Write out exactly the lines from the one with "Given: Remove Address sub-object tag" through the last line of the data below, but not the pictures.

(Stored items)
>>>

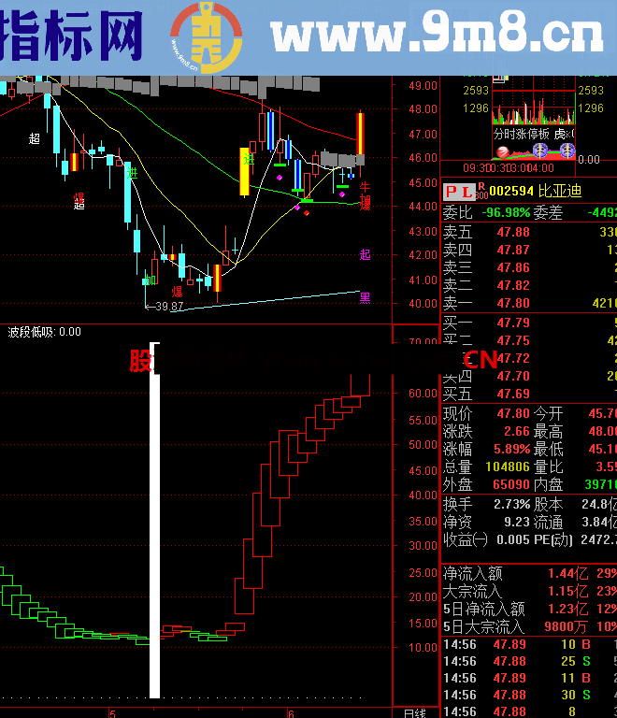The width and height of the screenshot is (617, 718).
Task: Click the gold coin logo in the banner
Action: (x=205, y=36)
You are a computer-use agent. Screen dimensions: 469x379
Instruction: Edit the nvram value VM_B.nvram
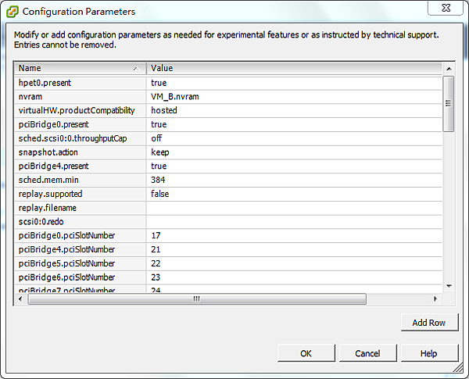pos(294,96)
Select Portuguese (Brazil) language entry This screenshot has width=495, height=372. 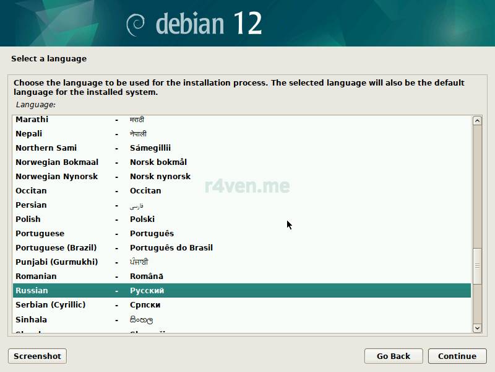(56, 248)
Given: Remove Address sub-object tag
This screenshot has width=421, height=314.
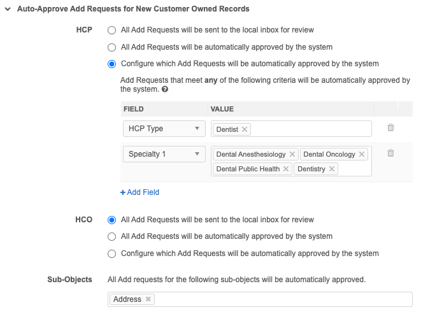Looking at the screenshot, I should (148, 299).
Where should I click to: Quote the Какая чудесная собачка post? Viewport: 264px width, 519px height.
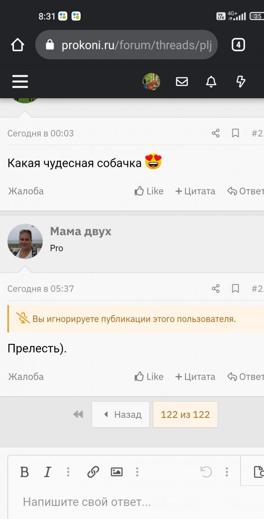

<<<

## Written response
Given: Remove Address sub-object tag
This screenshot has width=421, height=314.
Looking at the screenshot, I should (148, 299).
Where should I click to: Quote the Какая чудесная собачка post? Viewport: 264px width, 519px height.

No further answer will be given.